If you believe that abortion is equivalent to murder, the taking of a human life, then of course you would make a different choice. But that is not my belief, and the Supreme Court has affirmed my freedom to have that belief and act accordingly.
I respect — I admire — families that knowingly welcome a baby with Down syndrome into their lives. Certainly, to be a parent is to take the risks that accompany parenting; you love your child for who she is, not what you want her to be.
But accepting that essential truth is different from compelling a woman to give birth to a child whose intellectual capacity will be impaired, whose life choices will be limited, whose health may be compromised. Most children with Down syndrome have mild to moderate cognitive impairment, meaning an IQ between 55 and 70 (mild) or between 35 and 55 (moderate). This means limited capacity for independent living and financial security; Down syndrome is life-altering for the entire family.
I’m going to be blunt here: That was not the child I wanted. That was not the choice I would have made. You can call me selfish, or worse, but I am in good company. The evidence is clear that most women confronted with the same unhappy alternative would make the same decision.
Which brings us to the Supreme Court. North Dakota, Ohio, Indiana and Louisiana passed legislation to prohibit doctors from performing abortions if the sole reason is because of a diagnosis of Down syndrome; Utah’s legislature is debating such a bill.
These laws are flatly inconsistent with the Supreme Court’s Roe v. Wade ruling, reaffirmed in 1992, that “it is a constitutional liberty of the woman to have some freedom to terminate her pregnancy.” Of the woman. As U.S. District Judge Tanya Walton Pratt concluded in striking down the Indiana law in September, the high court’s determination “leaves no room for the state to examine, let alone prohibit, the basis or bases upon which a woman makes her choice.”
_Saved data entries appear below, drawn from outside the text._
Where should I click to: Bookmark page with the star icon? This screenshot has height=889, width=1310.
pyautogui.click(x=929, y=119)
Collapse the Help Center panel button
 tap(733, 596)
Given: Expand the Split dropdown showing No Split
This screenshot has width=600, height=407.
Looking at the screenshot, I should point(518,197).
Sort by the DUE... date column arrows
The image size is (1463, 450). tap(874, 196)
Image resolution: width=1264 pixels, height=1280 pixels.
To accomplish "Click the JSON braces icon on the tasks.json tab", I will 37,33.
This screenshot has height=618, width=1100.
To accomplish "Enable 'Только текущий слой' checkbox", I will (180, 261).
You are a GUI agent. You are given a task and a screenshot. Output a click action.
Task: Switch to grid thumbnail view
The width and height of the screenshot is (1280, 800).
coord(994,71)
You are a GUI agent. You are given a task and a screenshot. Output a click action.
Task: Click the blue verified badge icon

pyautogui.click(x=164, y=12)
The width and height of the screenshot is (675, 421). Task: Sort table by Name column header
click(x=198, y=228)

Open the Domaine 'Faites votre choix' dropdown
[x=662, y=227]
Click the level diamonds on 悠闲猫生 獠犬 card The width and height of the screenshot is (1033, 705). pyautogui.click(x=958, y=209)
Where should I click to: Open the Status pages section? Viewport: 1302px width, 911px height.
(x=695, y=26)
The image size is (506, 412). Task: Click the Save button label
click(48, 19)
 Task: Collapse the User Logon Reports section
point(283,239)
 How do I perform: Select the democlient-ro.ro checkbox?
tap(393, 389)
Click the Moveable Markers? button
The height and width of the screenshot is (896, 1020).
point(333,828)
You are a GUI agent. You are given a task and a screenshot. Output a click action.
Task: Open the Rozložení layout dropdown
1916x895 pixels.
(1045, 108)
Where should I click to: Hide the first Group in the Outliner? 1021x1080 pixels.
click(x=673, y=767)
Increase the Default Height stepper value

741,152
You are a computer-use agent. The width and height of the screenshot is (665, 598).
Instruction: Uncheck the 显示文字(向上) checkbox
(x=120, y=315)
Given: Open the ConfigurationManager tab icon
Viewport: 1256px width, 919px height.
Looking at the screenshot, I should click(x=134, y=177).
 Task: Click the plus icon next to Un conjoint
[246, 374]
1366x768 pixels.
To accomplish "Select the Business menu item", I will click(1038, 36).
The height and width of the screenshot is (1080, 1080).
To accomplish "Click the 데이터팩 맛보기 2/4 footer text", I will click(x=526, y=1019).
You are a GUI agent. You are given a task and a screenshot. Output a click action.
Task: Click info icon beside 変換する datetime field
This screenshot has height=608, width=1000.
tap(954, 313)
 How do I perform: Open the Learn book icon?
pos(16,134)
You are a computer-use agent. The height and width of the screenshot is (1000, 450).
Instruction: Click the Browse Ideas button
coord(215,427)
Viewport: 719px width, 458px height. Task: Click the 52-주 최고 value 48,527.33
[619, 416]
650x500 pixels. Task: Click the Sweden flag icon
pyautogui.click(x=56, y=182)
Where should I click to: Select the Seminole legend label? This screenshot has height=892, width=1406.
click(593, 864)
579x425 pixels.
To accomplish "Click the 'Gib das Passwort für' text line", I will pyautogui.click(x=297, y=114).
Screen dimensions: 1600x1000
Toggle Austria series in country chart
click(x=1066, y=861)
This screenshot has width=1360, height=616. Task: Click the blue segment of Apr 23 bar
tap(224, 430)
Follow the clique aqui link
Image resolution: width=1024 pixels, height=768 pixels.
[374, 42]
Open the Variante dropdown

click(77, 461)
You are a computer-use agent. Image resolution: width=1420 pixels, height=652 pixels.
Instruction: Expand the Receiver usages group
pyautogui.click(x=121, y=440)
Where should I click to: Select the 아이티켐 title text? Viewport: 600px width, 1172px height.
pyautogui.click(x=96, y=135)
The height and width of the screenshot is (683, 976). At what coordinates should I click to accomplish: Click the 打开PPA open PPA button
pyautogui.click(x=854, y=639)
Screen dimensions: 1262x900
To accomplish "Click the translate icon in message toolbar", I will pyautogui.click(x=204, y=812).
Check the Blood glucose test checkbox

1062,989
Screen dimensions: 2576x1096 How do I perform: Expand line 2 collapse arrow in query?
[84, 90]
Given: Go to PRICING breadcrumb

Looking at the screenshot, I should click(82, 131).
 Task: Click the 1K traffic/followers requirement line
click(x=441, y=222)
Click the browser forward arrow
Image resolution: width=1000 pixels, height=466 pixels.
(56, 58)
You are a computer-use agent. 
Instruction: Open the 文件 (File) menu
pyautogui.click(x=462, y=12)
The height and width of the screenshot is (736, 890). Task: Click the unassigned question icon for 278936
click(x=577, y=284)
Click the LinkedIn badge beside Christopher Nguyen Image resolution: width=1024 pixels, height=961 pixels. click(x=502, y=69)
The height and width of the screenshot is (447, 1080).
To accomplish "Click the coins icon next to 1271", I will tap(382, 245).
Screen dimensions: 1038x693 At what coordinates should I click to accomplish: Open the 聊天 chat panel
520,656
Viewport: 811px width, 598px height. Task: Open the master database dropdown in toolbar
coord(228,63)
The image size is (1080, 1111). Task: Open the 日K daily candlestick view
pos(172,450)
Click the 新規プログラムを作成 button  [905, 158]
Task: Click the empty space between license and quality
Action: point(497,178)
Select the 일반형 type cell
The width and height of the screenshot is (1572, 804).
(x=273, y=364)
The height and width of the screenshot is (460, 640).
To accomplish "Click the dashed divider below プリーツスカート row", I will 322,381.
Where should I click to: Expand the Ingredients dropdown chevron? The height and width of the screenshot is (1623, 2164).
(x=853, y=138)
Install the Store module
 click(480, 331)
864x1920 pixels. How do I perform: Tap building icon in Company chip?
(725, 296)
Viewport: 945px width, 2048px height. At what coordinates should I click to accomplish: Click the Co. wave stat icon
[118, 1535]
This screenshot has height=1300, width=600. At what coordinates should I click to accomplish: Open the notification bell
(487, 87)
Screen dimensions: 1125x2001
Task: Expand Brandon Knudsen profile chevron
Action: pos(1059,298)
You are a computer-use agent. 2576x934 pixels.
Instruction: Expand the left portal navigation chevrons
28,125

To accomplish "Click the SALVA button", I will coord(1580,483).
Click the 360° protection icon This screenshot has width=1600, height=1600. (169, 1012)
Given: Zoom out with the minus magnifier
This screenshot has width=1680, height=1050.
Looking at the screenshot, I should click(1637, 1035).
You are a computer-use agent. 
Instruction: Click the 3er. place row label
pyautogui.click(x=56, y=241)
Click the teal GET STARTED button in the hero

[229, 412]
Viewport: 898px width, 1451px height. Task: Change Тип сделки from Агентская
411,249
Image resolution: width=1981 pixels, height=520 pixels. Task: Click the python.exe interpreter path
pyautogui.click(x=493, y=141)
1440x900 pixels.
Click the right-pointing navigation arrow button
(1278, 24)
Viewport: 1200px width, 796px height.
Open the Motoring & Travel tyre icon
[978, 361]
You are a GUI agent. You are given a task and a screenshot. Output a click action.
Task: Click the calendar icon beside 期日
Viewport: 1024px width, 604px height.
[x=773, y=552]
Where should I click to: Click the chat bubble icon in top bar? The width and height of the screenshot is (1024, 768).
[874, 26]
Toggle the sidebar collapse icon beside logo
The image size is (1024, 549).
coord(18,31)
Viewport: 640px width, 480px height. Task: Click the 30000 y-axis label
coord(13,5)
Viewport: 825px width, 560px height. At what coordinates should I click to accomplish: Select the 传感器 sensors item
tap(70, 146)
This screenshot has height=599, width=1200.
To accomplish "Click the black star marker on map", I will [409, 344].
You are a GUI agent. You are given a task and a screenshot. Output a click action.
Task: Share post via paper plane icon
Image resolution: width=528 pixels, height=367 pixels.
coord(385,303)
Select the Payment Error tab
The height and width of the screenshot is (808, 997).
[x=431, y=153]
Think about it. Can it be that women have more constitutional freedom to choose to terminate their pregnancies on a whim than for the reason that the fetus has Down syndrome? And, to the question of enforceability, who is going to police the decision-making? Doctors are now supposed to turn in their patients — patients whom they owe confidentiality — for making a decision of which the state disapproves?
In an argument worthy of “The Handmaid’s Tale,” the state of Indiana suggests precisely that scenario. The right to abortion, its lawyer argued before a federal appeals court last month, protects only the “binary” decision of whether to bear a child — not which child you must carry to term once you choose to become pregnant. In other words, though he didn’t put it in these exact words, the state can hijack your body.
Technological advances in prenatal testing pose difficult moral choices about what, if any, genetic anomaly or defect justifies an abortion. Nearsightedness? Being short? There are creepy, eugenic aspects of the new technology that call for vigorous public debate. But in the end, the Constitution mandates — and a proper understanding of the rights of the individual against those of the state underscores — that these excruciating choices be left to individual women, not to government officials who believe they know best.